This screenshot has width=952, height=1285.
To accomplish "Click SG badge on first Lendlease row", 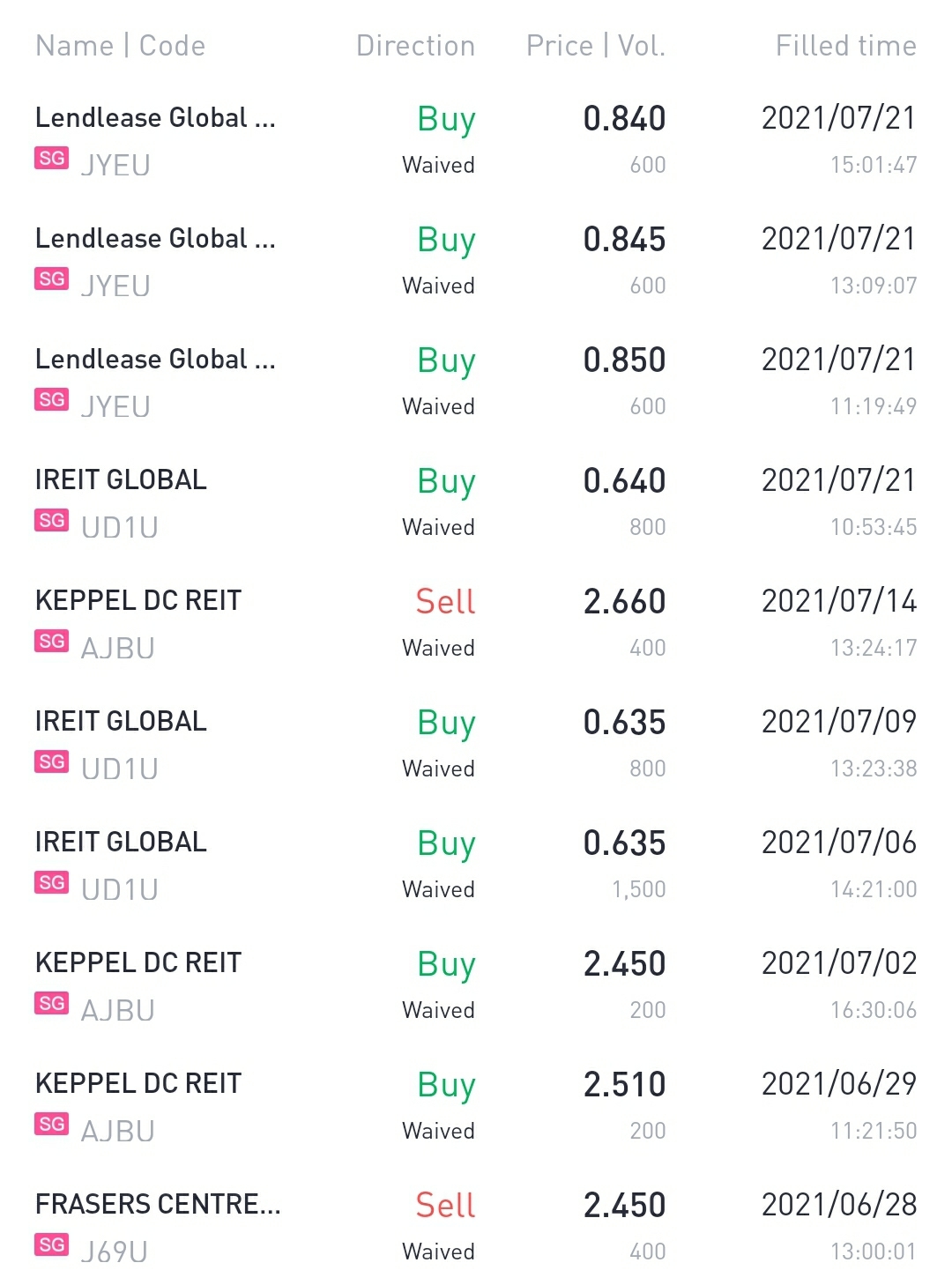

----------------

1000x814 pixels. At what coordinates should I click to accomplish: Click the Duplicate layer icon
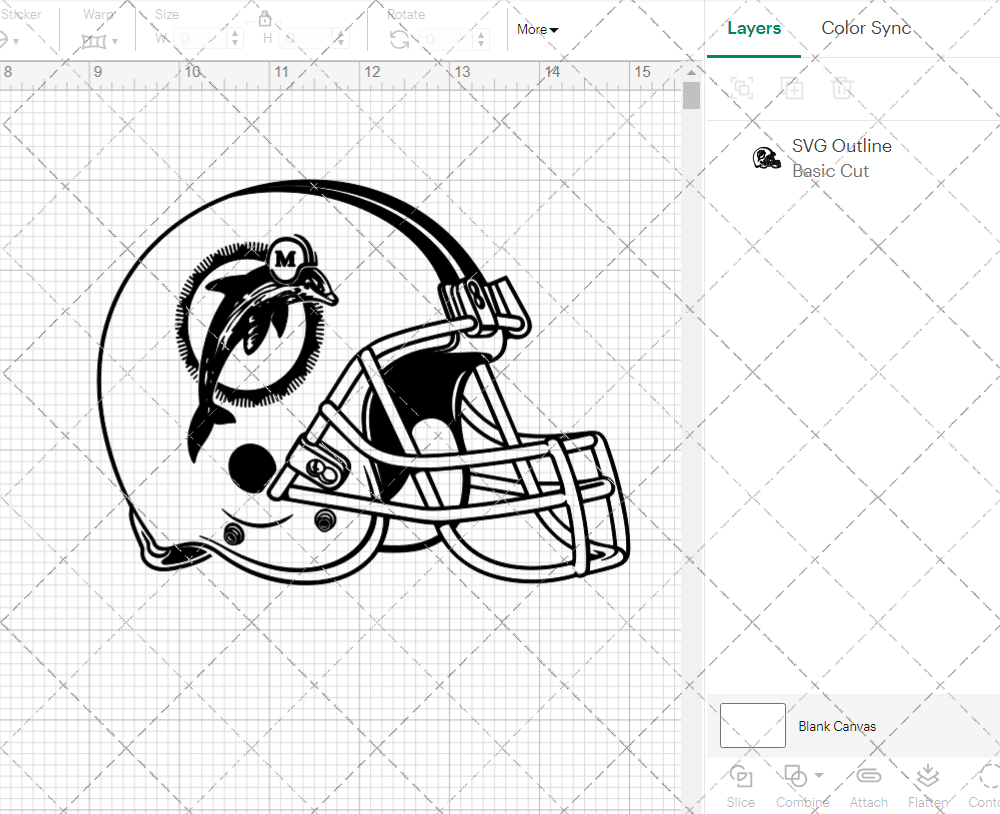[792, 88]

----------------

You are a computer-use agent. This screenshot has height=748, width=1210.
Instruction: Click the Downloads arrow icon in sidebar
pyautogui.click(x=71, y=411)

----------------

Task instructions: Lines from the entries that contain the word "screenshot" are what the answer must hold.

Reply:
This screenshot has width=952, height=1285.
You are a computer-use agent. This screenshot has height=748, width=1210.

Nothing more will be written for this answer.